Benjamin Franklin made his money as a printer. His Poor Richard's Almanac was the most popular publication in the 1700s in America, and it made him wealthy. I don't know if he had problems with people copying his writing without paying, but he certainly printed a lot of British writing without permission, not paying the authors a cent. Other American printers actually paid spies in London to steal galleys of new work, and spirit them across the Atlantic on fast ships for unauthorized publication. So new works would hit the streets in London, and unauthorized editions would hit the streets in America, almost simultaneously.

In Europe, Franklin was known and revered, not as a literary "pirate", but as the inventor of the lightning rod, the Harmonium, and the Franklin stove. Franklin made a free gift of his discoveries and inventions, gained at considerable expense, effort, and personal risk, to the world. Franklin wrote many interesting articles in his Almanac, and his fame and expertise improved sales. He remains one of the most famous scientists and inventors in American history.

Indeed, because of his fame as an inventor, he was welcome at the royal court of France. This directly led to French financial and military support for the American revolution, and helped create strong support in Britain for American independence as well. Franklin's lightning rod, and the good will his free donation of it created around the world, led to the successful founding of the United States.

If Franklin had been greedy and sought British patents, his invention would not have been nearly so widespread, and he would have probably been perceived very differently in Europe. The American Revolution would still have happened, but it would have been far longer and bloodier without French support. Perhaps it would drag on as a stalemated guerrilla war until Napoleon lent his support to thwart his British enemies.

This alternate "patent" Franklin would have likely died in a fancy house in London, exiled from a destroyed Philadelphia and his beloved Pennsylvania. That is how his son William, the Loyalist last governor of colonial New Jersey, ended up.

So when someone trots out the idea that the American Revolution was a propertarian revolution, and that ideas and inventions are property, tell them about Benjamin Franklin, one of the essential founders of American Independence. Franklin would have scorned the idea that thousands of American Patriots died, and that he spent a decade away from his family as a diplomat in Europe, so that inventors could punish others for copying their inventions.

In Franklin's view, inspiration was a gift of Providence, granted for long effort and appreciation of the truth. That inspiration, the opportunity to help others, and the respect of the good-hearted, were all the reward that a great inventor like Franklin ever sought for his creative work. Franklin was one of the early contributors to the open science movement, the prototype for the open source movement.

It is fun to imagine the conversation that Benjamin Franklin and Linus Torvalds might have.

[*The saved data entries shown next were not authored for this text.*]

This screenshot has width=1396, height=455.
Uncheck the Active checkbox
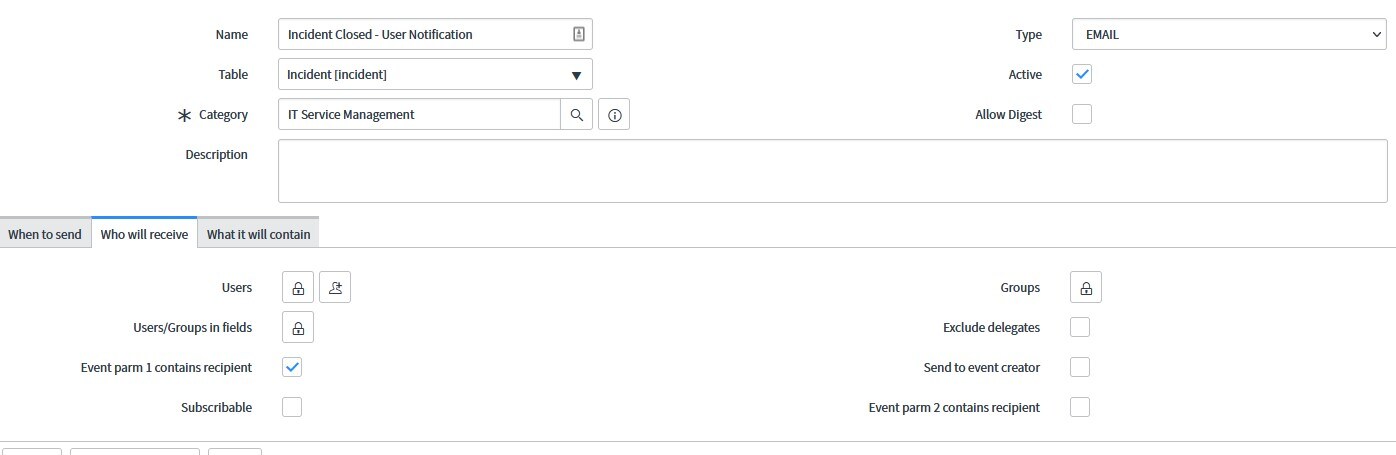1082,74
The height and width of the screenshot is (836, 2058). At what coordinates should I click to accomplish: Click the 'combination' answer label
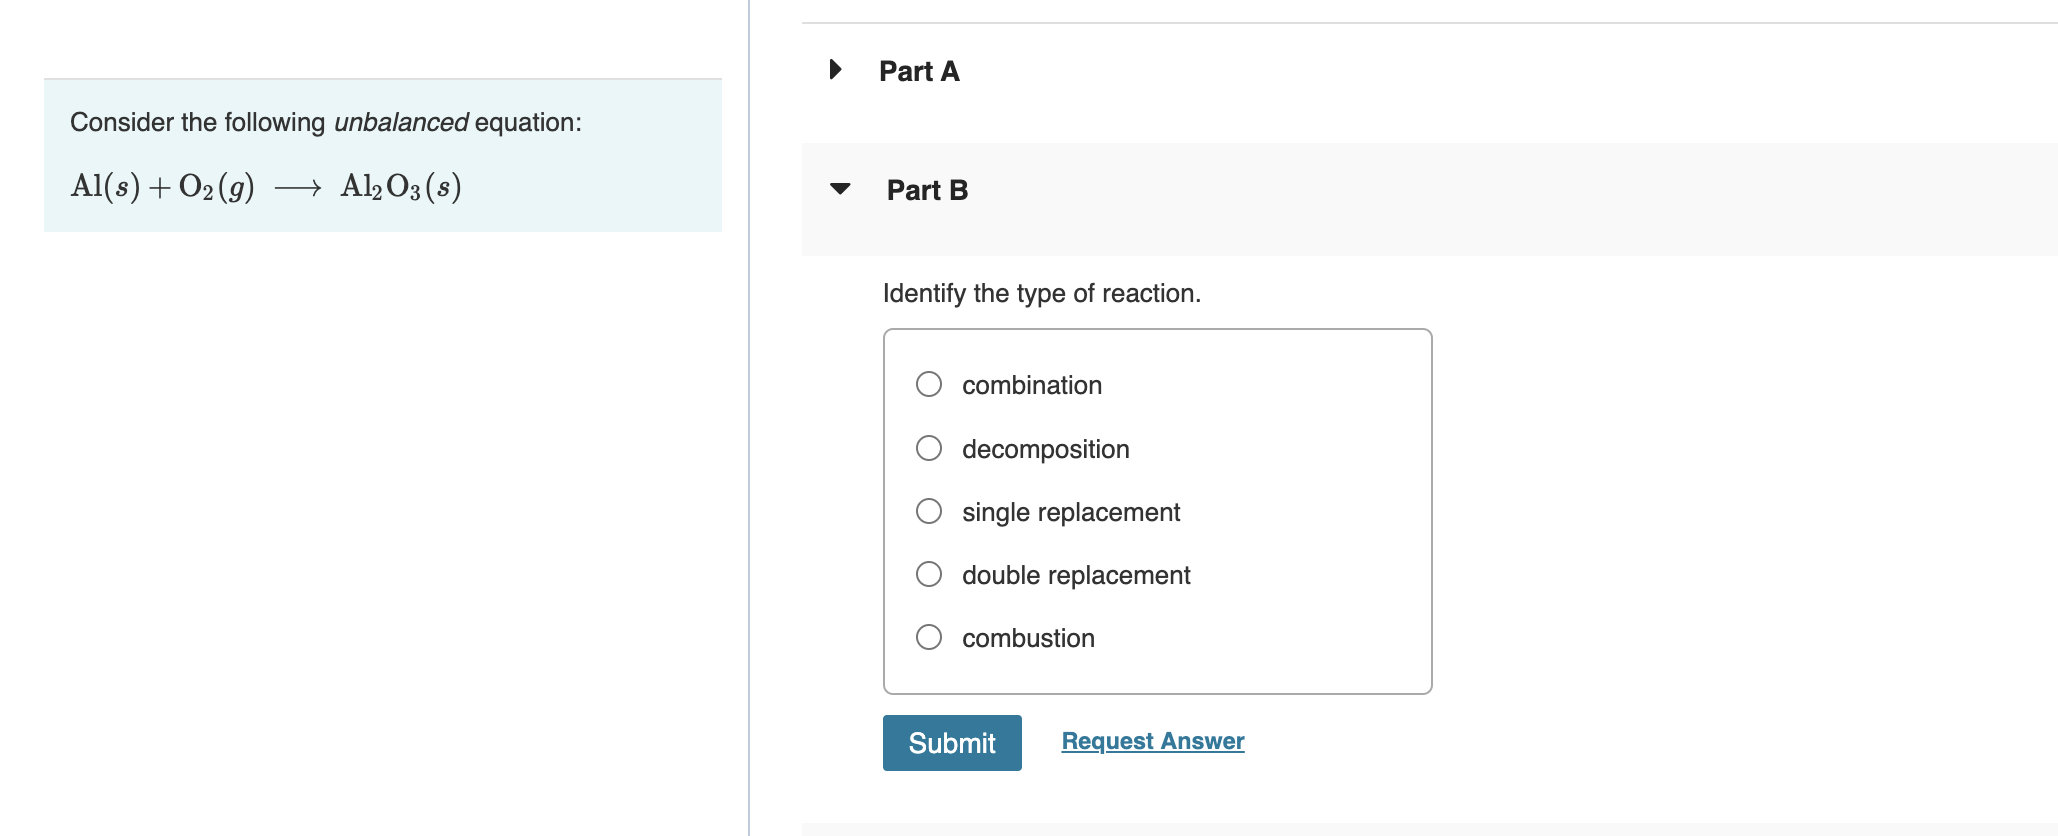click(x=1032, y=386)
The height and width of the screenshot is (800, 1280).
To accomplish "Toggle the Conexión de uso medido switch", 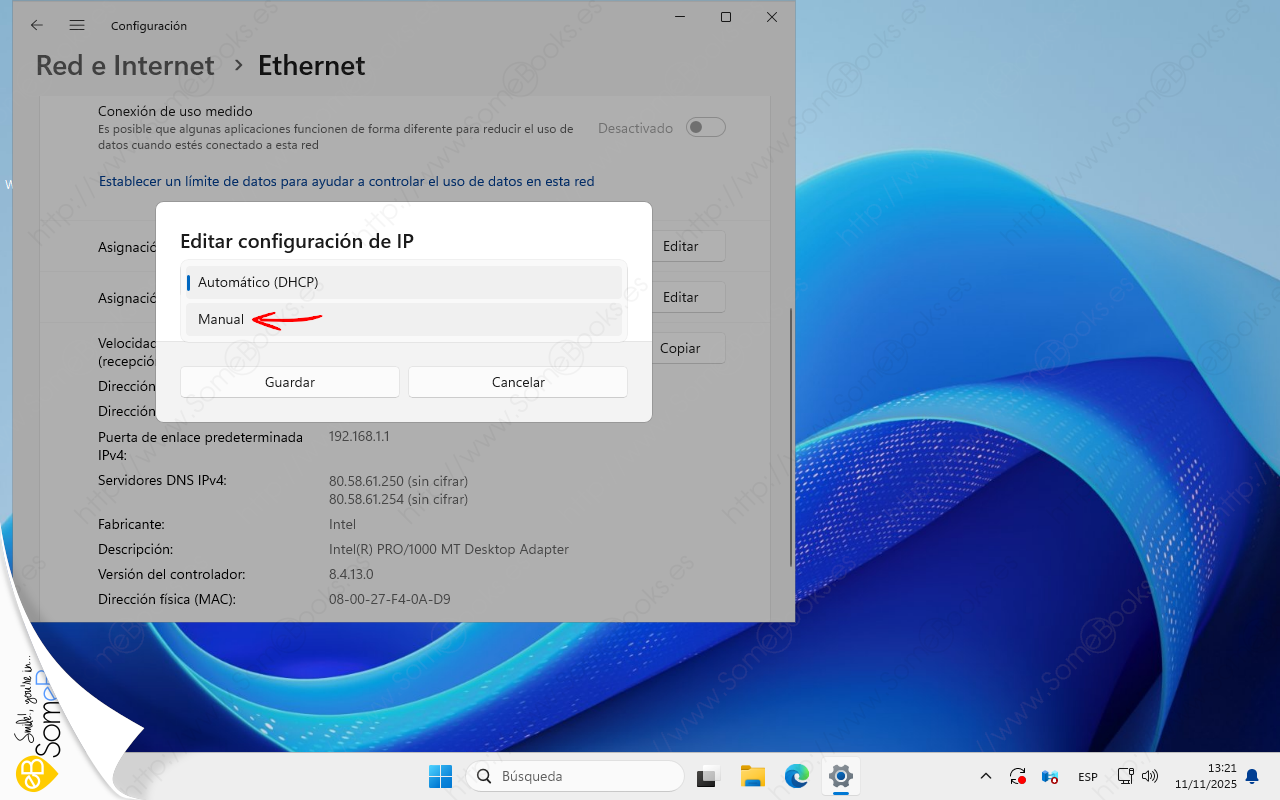I will 705,128.
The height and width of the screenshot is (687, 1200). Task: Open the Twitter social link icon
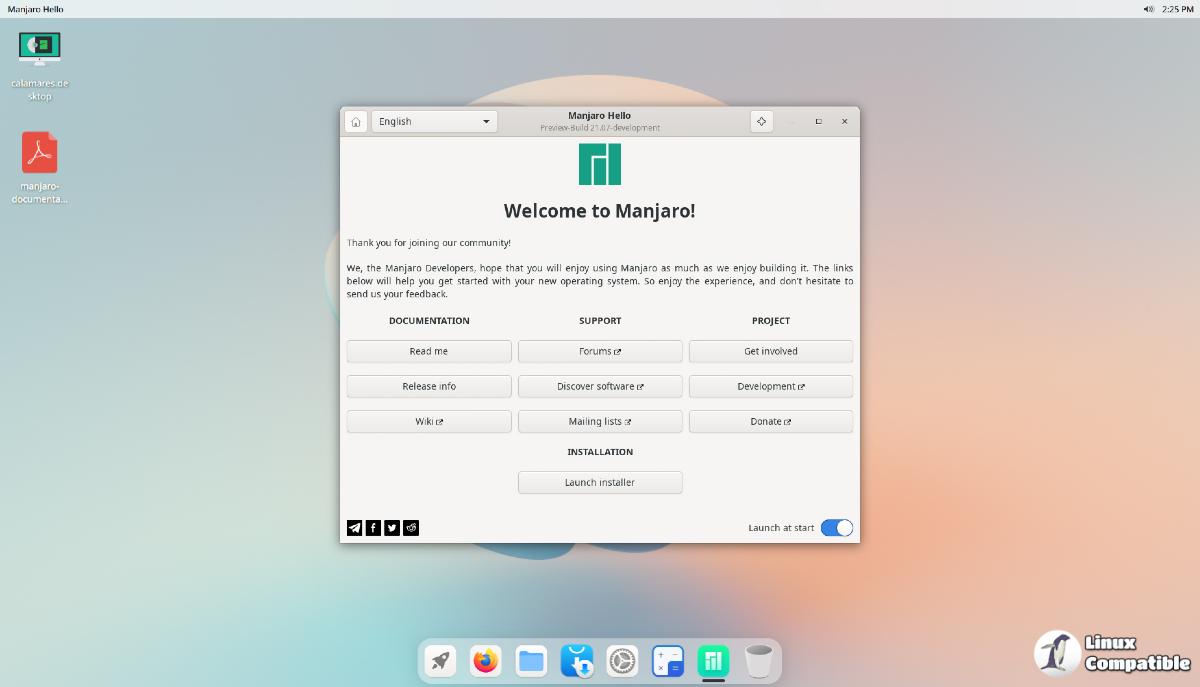click(392, 528)
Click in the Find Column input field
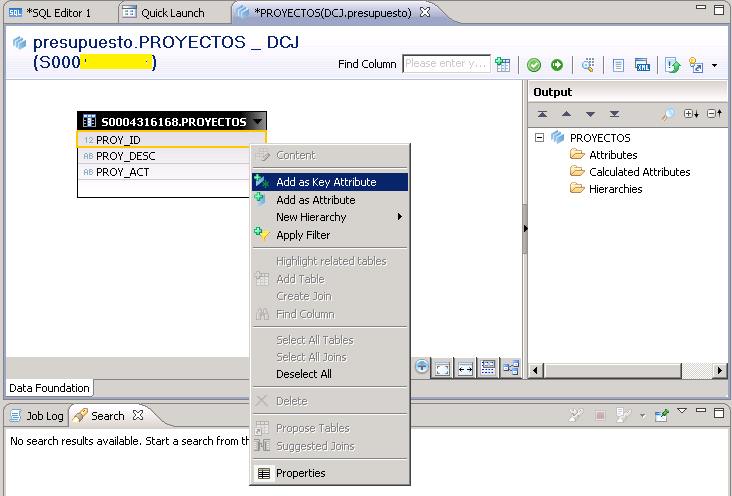732x496 pixels. pos(445,64)
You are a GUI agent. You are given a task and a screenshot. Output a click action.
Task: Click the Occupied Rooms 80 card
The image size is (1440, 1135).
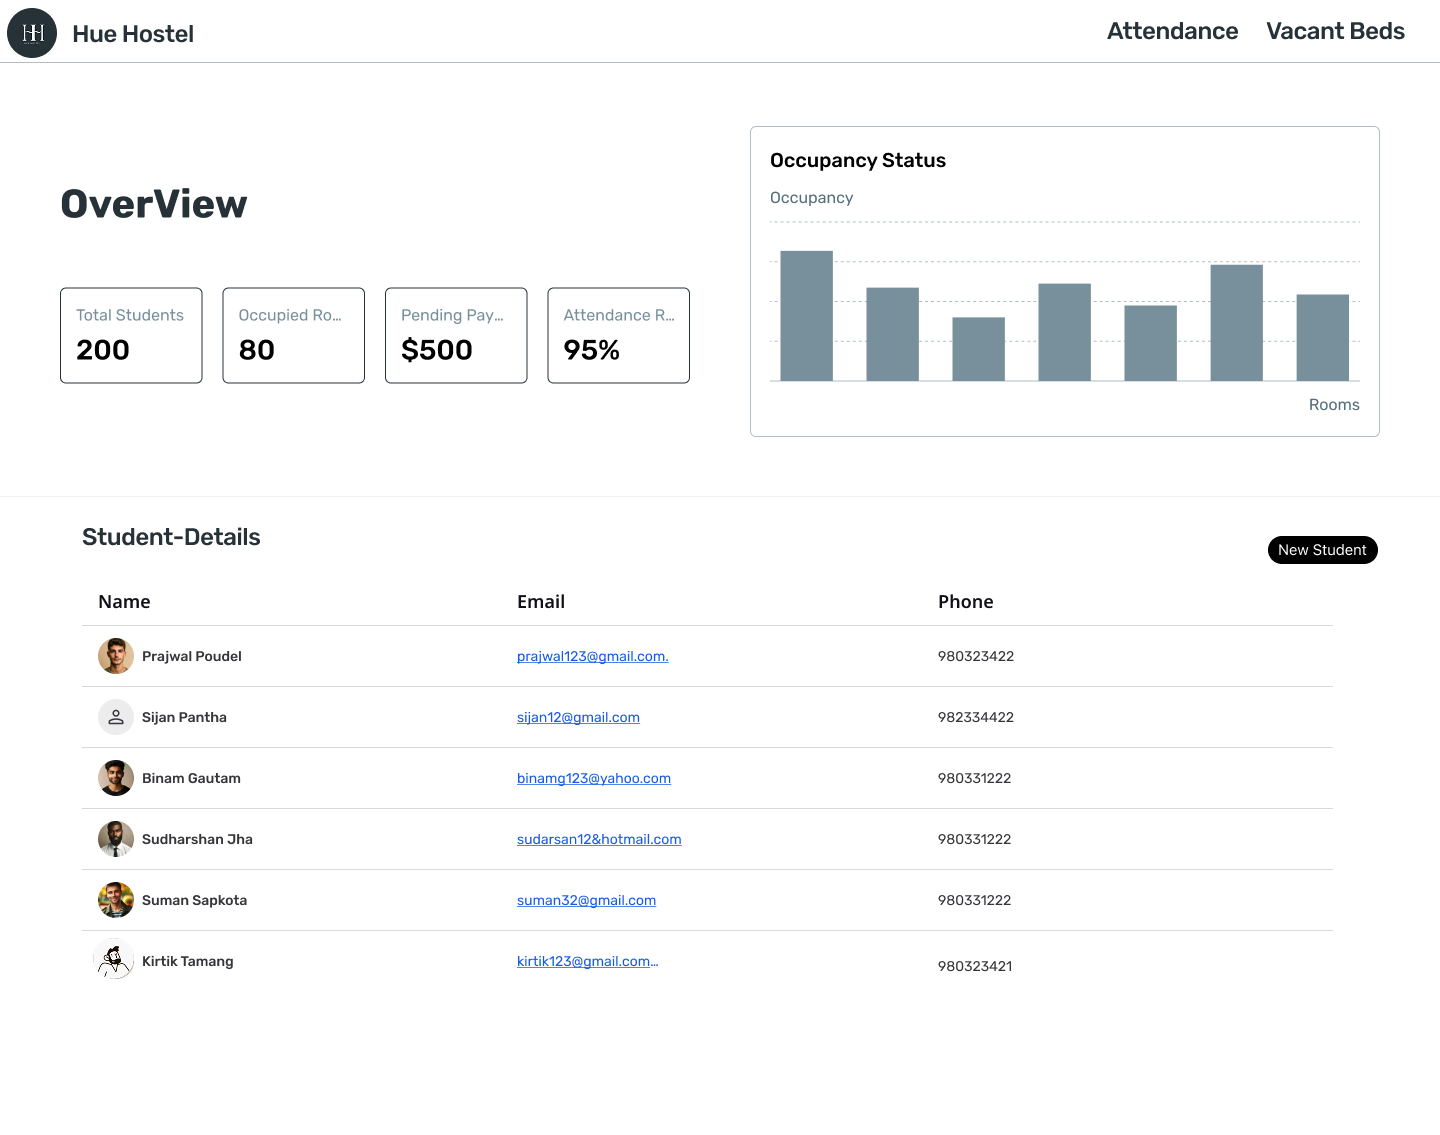[x=293, y=335]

Postscript, 2011 March 2: Lewis Hyde's fascinating "Common As Air" also praises Benjamin Franklin, and excerpts a 1753 letter to Peter Collinson. The last paragraph of the letter shows that Franklin truly understood open source collaboration:

These thoughts, my dear friend, are many of them crude and hasty; and if I were merely ambitious of acquiring some reputation in philosophy, I ought to keep them by me, till corrected and improved by time and farther experience. But since even short hints and imperfect experiments in any new branch of science, being communicated, have often-times a good effect, in exciting the attention of the ingenious to the subject, and so become the occasion of more exact disquisition, and more compleat discoveries. You are at liberty to communicate this paper to whom you please; it being of more importance that knowledge should increase, than that your friend should be thought an accurate philosopher.